Inutile de raconter toute cette histoire. Le livre est bien plus riche ! Seulement savoir que, la puberté venant, la dissimulation a été de plus en plus difficile. Pas seulement pour des raisons physiques (poitrine naissante, sang qui coule soudain sur les mollets) mais aussi pour des raisons sentimentales. Tomber amoureuse d’un garçon, alors qu’on est soi-même perçue comme un garçon et qu’on n’en est pas un. Pas facile, on en conviendra. Au bout de huit ans d’une vie terrible, elle parvient à s’inscrire à nouveau dans une école puis obtient son baccalauréat et s’inscrit à l’université, avant de quitter l’Afghanistan et de s’installer en Espagne, à l’âge de 21 ans.

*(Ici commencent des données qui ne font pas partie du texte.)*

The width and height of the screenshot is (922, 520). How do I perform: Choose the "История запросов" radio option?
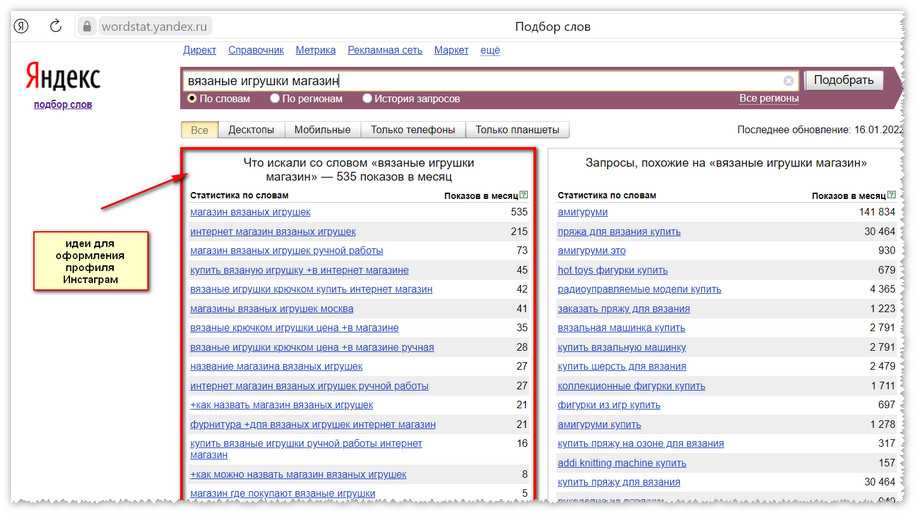[x=367, y=99]
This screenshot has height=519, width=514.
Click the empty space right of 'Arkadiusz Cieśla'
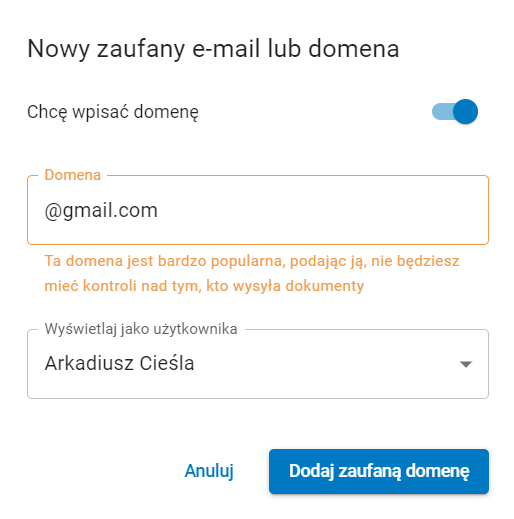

Mal du pays, besoin de revoir sa famille

Autant de raisons qui la poussent à entreprendre le chemin inverse, douze ans après, pour une courte période. L’incroyable se produit : pour passer en Afghanistan clandestinement depuis le Pakistan, elle revêt son déguisement d’homme. Là, elle retrouve un pays « triste », où « les talibans qui négocient sont pires que leurs aînés parce qu’avant ils frappaient les femmes avec un bâton, maintenant ils les tuent » ; où « la corruption ne cesse d’augmenter » ; où « tout est privé » ; où « le prix des médicaments équivaut à celui de l’or » ; où « le gouvernement ne cesse de taxer les petites gens alors qu’il ne fait jamais payer les entreprises ». Nadia, qui se veut aujourd’hui un « pont » avec son pays, sait bien que « personne n’a la solution magique ». Pour elle, « donner du travail permettra de faire diminuer la violence et la guerre ». Avec lucidité, elle regrette qu’aujourd’hui l’Afghanistan soit coupé en deux. Pas géographiquement : « il y a un pays pour les riches et un pour les pauvres », déplore-t-elle.

(1) Cachée sous mon turban, Nadia Ghulam avec Agnès Rotger. Éditions l’Archipel, 312 pages, 21 euros.